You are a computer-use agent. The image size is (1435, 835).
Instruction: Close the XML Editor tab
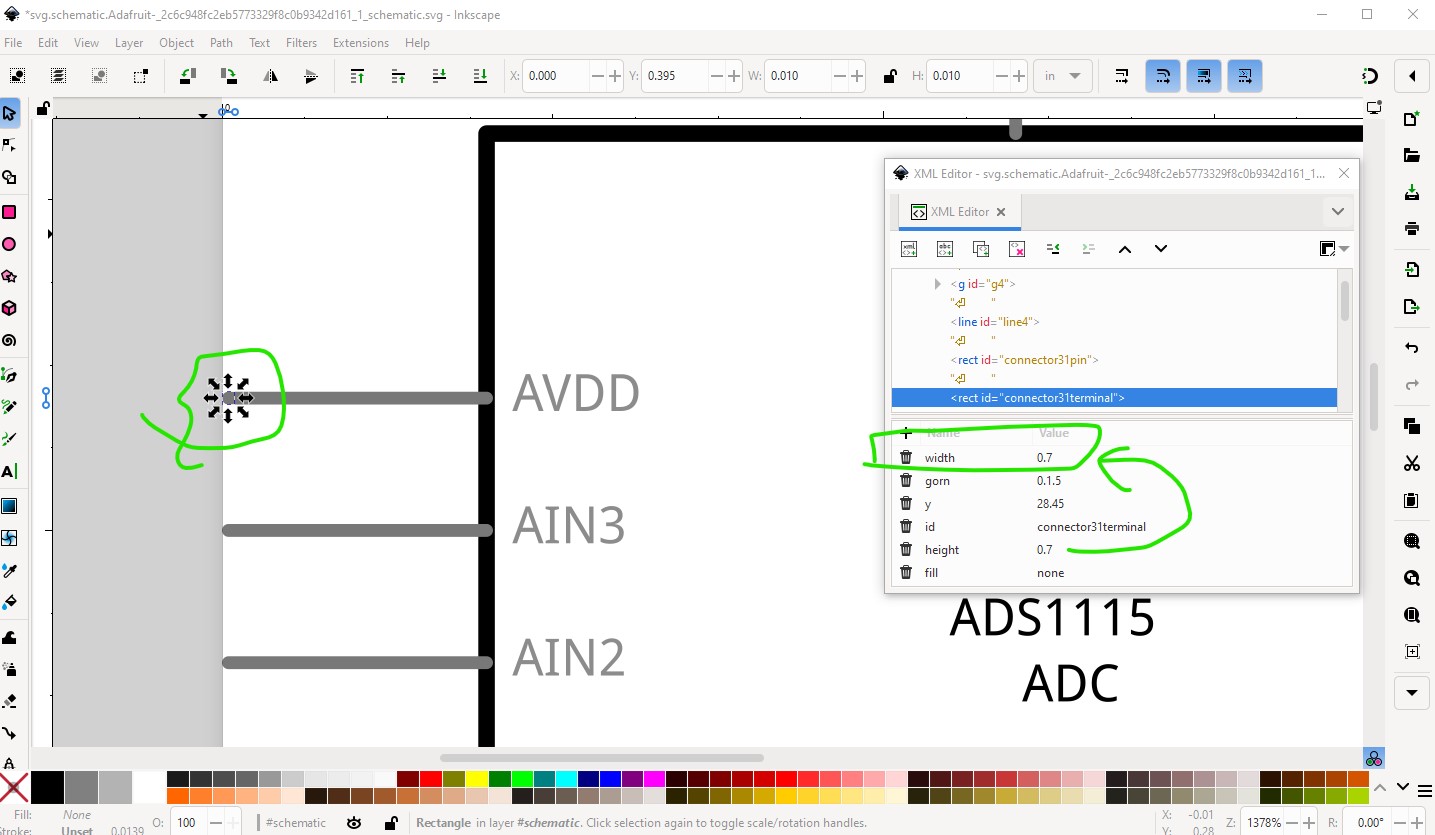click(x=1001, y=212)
* * * * * * *
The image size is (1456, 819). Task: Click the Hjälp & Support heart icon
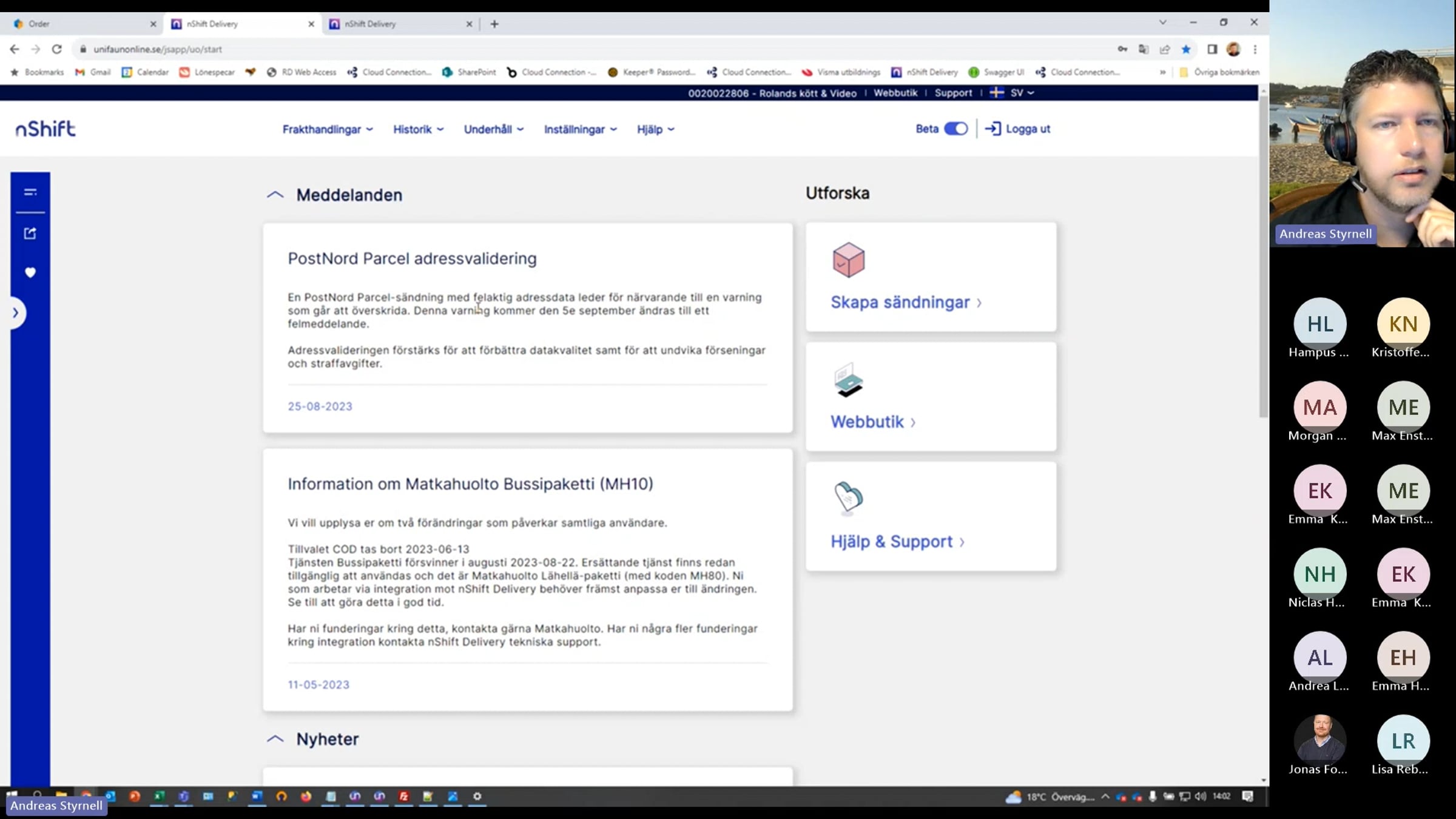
* * * * * * *
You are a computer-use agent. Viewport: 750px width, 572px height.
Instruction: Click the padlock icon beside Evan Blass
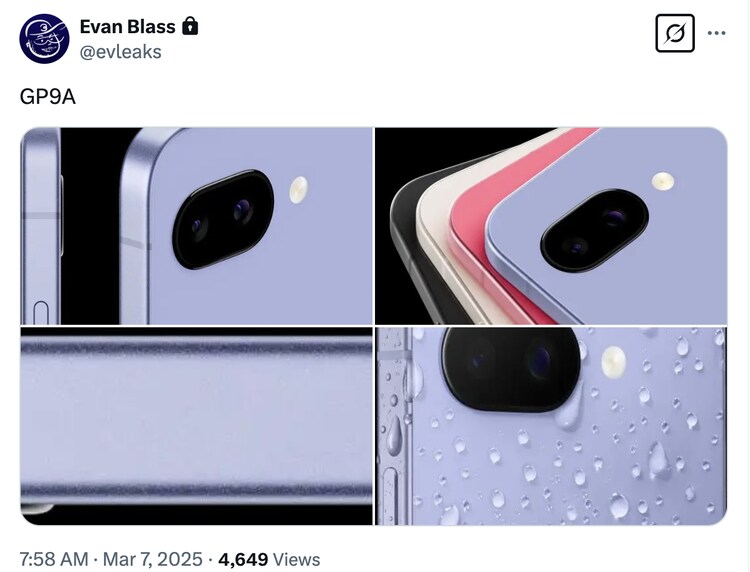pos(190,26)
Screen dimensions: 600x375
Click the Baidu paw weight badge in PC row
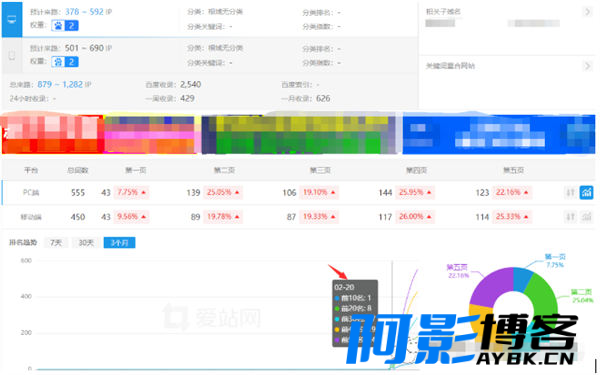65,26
* * * * * * *
● **EXERCISE AIM**: Recast the data between the lines holding "You are a computer-use agent. The" and "click(x=1001, y=212)", inclusive, as a JSON list of strings with one string per line, skipping blank lines and leaving out the pictures.

● **OUTPUT FOR THIS EXERCISE**:
[
  "You are a computer-use agent. The image size is (1435, 835).",
  "Instruction: Close the XML Editor tab",
  "click(x=1001, y=212)"
]